Rick Kersten, Pete’s brother, who was also an art director for the show, told the now legendary story of Wallace’s attempt to ring the bell tower during his college days at DePauw University, which was by Wallace’s admission cut short due to a lack of interest in science and math.

During Freshman orientation, Wallace learned that the bell was only supposed to be rung after football victories and only by members of the Sigma Chi fraternity, which donated the bell back in 1850. According to legend, only two people outside Sigma Chi had ever rung the bell — one during the Depression and another during WWI.
“So he gets these black shorts, a black cape, and a black hat and sneaks up into the tower at night,” Kersten said. “He grabs hold of a wide rope and rings the bell, swinging from one side to the other.
“He started doing that about every other night. The local paper started picking it up. They would run headlines, ‘Will the Phantom Strike Again?'”
Meanwhile, the fraternity brothers figured out Wallace, who had quickly earned a reputation for his antics on campus, was probably the one ringing the bell. They would bump into him in the hallways and warn him, “You better not do that.”
“But Bill wasn’t going to stop,” Kersten said. “He had done it ten times and wanted more. The 11th time, he waited until three in the morning. But the fraternity brothers were waiting.”
The frat boys corralled Wallace, pummeled him, and dragged him to their fraternity, where they shaved his head, leaving only a patch of hair in the shape of the Sigma Chi cross.
“It was in all the papers under the headline, ‘The Phantom is Caught.’ There was a picture of him with his mask coming off and blood on his face. And all these guys are posing with him.”
Phoenicians so beloved the Wallace and Ladmo show that Ben Tyler, a former scriptwriter for the show, thought people might enjoy a play about it. Wallace wasn’t convinced. He told Tyler that no one would sit for two hours to watch a play about a children’s variety show. “He also thought each scene should end with one of the players having a heart attack,” said Tyler, who ignored the advice.
The play debuted at the Herberger Theater in 1999. It set attendance records that still stand.
After each sold-out performance, Wallace and McMahon would stay late to sign autographs in the lobby. When the last person in line got to them, Wallace would invariably stand, stretch his arms, and say, “I’m sorry, I couldn’t possibly sign one more autograph.”
Wallace didn’t like the scene in the play where the actors hugged. “We never hugged,” Wallace told Tyler. “Well, I was there, and they did hug. In fact, Ladmo blatantly hugged Wallace in the last broadcast on camera when he gave him the last Ladmo bag to be given away on the air.”
Some of Wallace’s funniest bits occurred in real life. Michael Sweeney, who practically grew up in the Thompson household, remembered going out for barbeque with Wallace, his wife Katie, and their son, David, his close childhood friend.
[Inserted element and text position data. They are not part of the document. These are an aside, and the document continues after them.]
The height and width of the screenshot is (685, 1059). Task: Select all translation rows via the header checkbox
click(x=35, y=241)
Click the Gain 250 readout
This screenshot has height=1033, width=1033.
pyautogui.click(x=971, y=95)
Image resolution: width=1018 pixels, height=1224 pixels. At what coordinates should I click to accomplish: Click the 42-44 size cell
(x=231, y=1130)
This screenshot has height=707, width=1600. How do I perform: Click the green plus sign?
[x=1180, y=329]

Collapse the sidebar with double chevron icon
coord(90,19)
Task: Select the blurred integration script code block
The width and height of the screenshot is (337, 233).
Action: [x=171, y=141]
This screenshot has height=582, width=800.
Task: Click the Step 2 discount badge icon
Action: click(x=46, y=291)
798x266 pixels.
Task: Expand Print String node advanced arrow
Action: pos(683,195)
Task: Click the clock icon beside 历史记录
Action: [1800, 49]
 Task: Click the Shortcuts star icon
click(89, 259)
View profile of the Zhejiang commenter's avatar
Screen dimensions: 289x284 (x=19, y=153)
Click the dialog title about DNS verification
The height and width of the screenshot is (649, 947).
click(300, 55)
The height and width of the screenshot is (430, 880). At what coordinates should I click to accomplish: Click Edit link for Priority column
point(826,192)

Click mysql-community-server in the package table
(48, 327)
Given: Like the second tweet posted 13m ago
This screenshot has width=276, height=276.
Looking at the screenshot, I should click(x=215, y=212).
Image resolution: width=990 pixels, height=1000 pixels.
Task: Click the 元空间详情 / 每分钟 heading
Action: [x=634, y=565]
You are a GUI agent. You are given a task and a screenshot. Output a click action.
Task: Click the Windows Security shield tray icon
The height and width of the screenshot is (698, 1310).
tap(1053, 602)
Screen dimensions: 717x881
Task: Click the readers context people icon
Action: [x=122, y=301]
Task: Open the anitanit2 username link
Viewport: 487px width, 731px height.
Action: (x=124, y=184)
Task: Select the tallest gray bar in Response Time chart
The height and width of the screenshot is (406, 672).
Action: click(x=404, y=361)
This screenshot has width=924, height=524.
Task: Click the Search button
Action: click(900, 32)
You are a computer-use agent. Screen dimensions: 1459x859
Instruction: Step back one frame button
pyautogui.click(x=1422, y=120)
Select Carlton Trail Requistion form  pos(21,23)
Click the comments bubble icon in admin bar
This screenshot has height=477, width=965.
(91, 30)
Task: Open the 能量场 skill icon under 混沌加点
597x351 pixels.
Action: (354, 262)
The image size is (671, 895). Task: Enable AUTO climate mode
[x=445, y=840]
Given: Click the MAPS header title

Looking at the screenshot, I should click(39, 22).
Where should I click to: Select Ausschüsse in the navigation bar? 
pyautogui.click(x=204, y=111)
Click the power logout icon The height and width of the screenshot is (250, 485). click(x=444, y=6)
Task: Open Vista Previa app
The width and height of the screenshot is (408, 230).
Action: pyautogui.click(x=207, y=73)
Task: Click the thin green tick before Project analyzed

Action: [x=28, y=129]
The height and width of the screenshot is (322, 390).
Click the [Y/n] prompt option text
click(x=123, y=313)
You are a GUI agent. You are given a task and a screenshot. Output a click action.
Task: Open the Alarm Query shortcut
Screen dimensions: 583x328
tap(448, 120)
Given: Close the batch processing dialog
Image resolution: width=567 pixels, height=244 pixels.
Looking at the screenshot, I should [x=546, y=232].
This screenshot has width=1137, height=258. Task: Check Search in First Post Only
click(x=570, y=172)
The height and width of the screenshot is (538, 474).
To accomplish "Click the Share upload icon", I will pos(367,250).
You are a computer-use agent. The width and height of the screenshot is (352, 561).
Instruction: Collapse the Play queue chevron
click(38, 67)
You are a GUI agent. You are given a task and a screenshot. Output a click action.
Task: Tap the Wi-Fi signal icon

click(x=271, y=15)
Going out for dinner was something his large Irish-Catholic family didn’t get to do very often.
“At the restaurant, they would serve the barbecue chicken with a bowl of water with a lemon in it to clean your hands after eating it,” Sweeney recalled. “I didn’t know what this was, and Bill asked me, ‘Sweeney, what do you think of the lemon soup?’ I dutifully tried it and said, ‘I think it needs more lemon.'”
Thompson spent summers in the West during high school, often palling around with his cousin Ned. One summer, the pair entertained themselves by visiting a local department store and inserting wigs into the open flies of mannequins.
“Then we’d hide in the clothes racks and watch the reactions,” recalled Ned, who spoke to this reporter after the tribute.

Several official speakers at the tribute recounted stories about being forced into action on the show. Sandy Gibbons, the former news anchorman at KPHA, would come to work early to watch the show being taped. One day, co-star Pat McMahon didn’t show up for work. Thompson asked Gibbons if he could help with a skit.
“You can be the kid show inspector,” Wallace told Gibbons. “You’re a friend of Gerald’s. You are going to close down the show unless they rename it.”
Before Gibbons could object, Wallace cried out, “Roll the cameras.”
“It’s not easy being a kid show inspector,” guffawed Gibbons, borrowing one of Wallace’s signature phrases. “We’re not going to have any more Ladmo bags. No more Ladmo bags, unless we change the name of this show to Wallace and Gerald.”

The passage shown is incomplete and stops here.